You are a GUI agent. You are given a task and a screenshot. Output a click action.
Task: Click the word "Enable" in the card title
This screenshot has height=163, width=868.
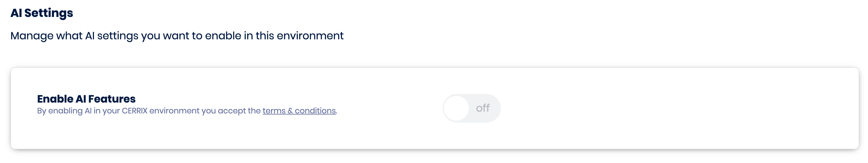pos(55,99)
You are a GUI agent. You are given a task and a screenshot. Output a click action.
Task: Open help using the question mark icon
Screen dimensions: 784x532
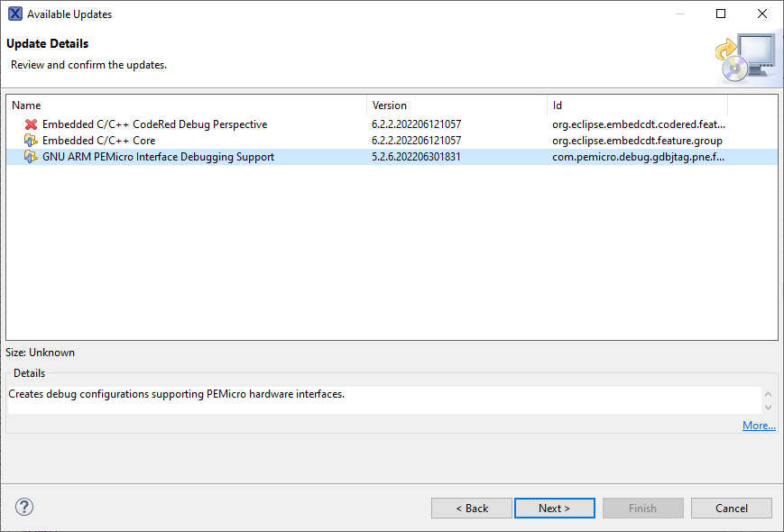tap(23, 507)
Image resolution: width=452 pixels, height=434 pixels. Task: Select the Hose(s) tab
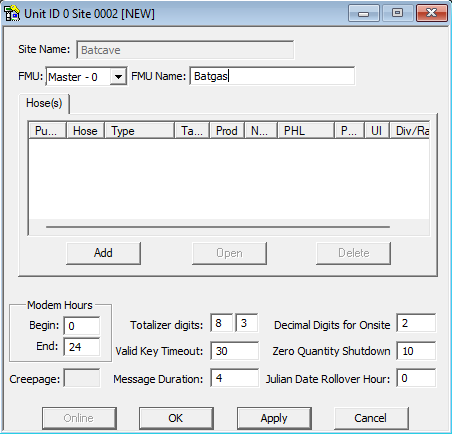tap(44, 103)
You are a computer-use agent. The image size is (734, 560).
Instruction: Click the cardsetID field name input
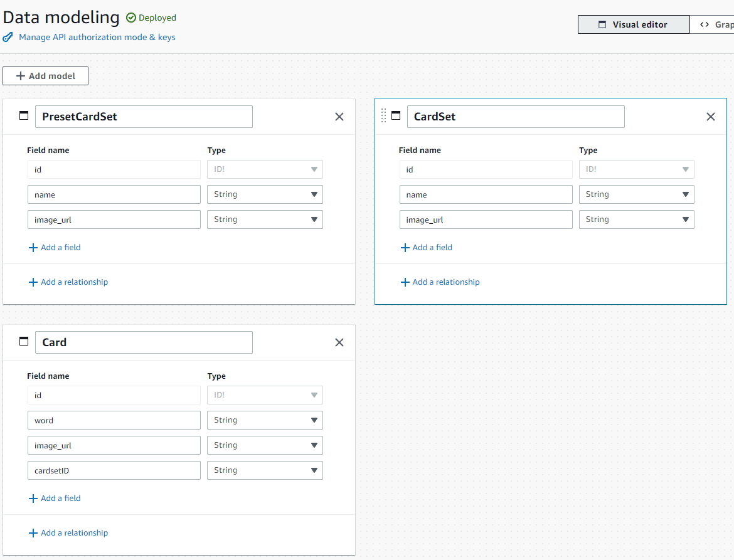click(114, 470)
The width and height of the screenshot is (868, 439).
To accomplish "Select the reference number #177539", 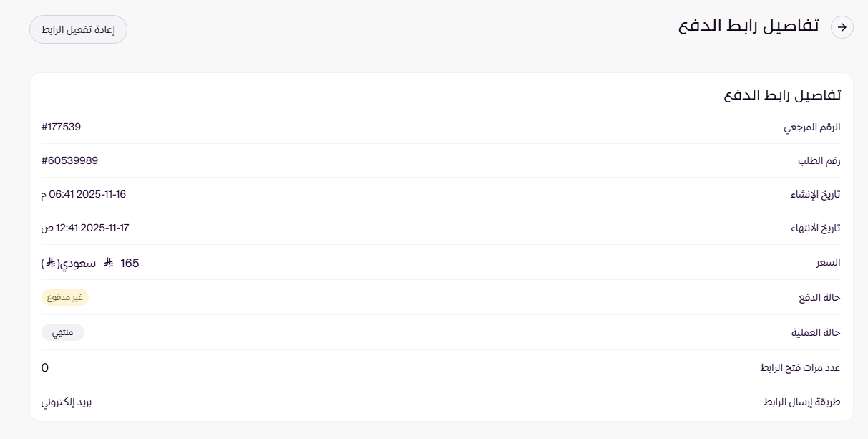I will click(61, 127).
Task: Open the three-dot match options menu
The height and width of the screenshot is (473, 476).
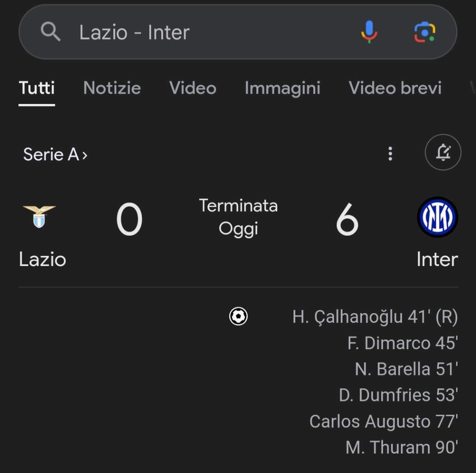Action: pos(391,153)
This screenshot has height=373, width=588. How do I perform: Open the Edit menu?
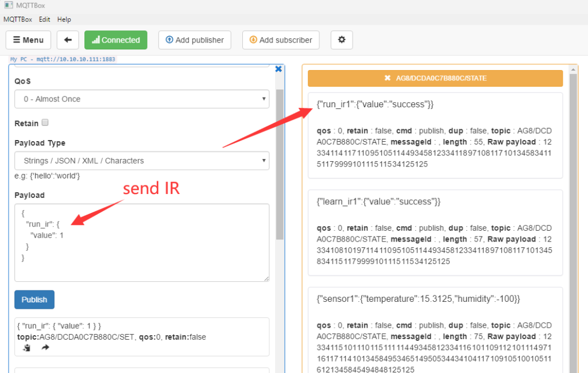point(45,20)
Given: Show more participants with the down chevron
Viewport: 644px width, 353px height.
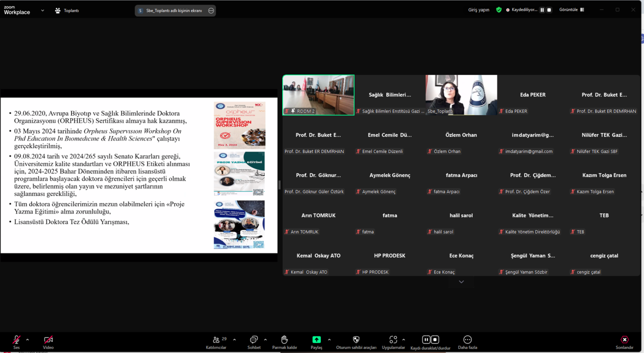Looking at the screenshot, I should [461, 282].
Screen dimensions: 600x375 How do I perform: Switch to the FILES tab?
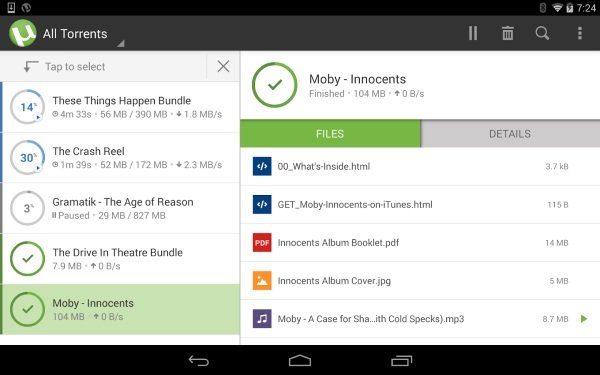[330, 134]

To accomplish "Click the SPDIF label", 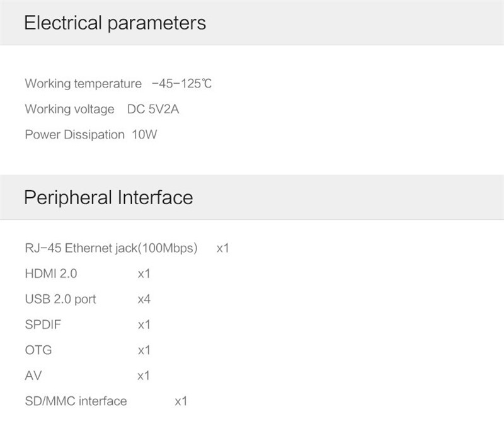I will 43,324.
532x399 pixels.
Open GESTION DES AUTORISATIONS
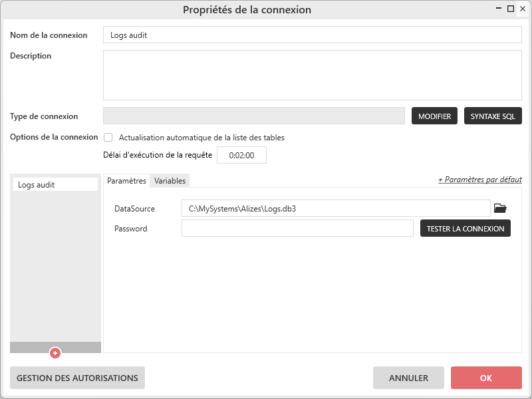click(77, 378)
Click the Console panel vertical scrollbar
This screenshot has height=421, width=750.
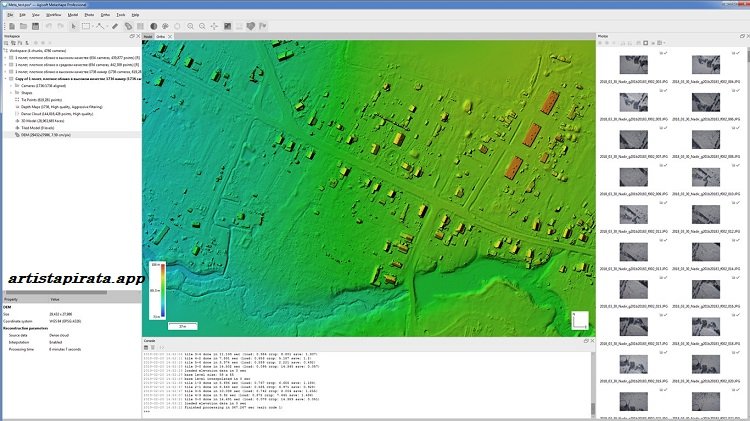589,380
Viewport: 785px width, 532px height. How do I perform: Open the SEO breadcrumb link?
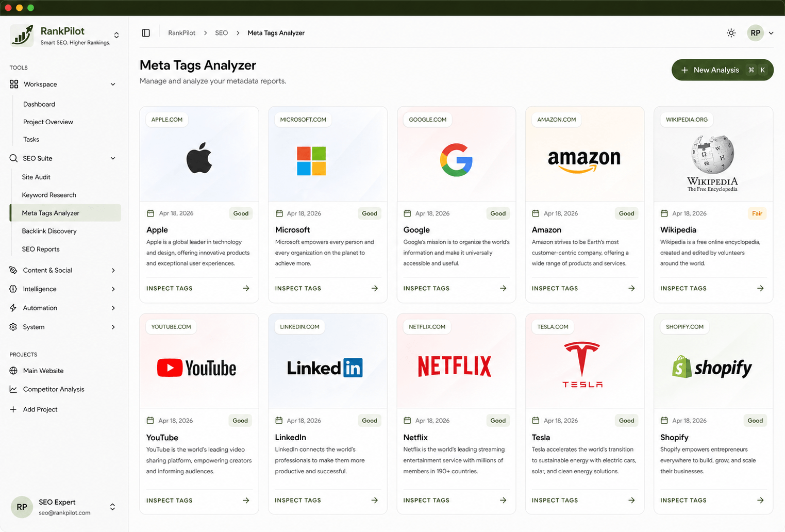pyautogui.click(x=221, y=33)
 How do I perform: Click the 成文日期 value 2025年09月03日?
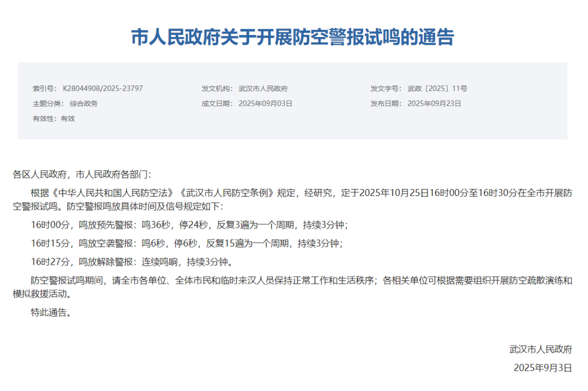[x=265, y=103]
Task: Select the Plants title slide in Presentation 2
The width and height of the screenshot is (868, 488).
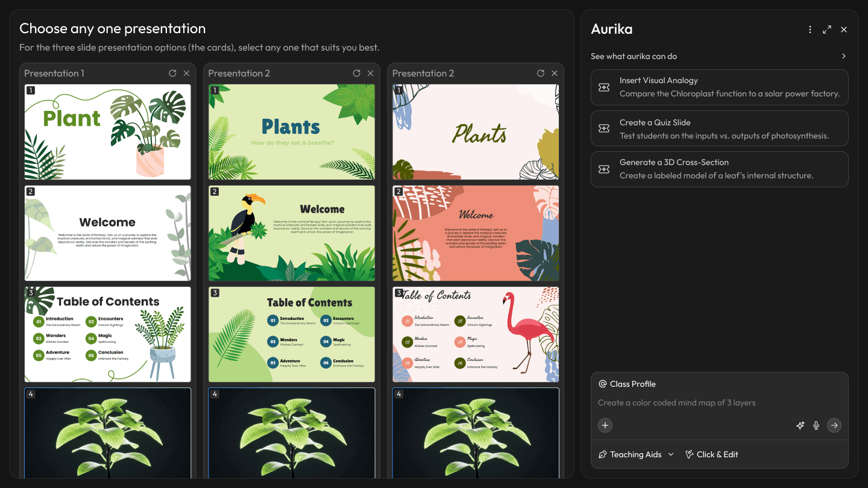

.....

-- Task objective --
Pictures are to be left out; the answer must otherwise be exactly the lines from the one with "This screenshot has height=421, width=750." through the final line of the entries above, both included.

-- Task output --
This screenshot has height=421, width=750.
589,380
Viewport: 785px width, 532px height. How do I perform: Open the SEO breadcrumb link?
pyautogui.click(x=221, y=33)
 How do I perform: Click the 成文日期 value 2025年09月03日?
[x=265, y=103]
Task: Select the Plants title slide in Presentation 2
The width and height of the screenshot is (868, 488).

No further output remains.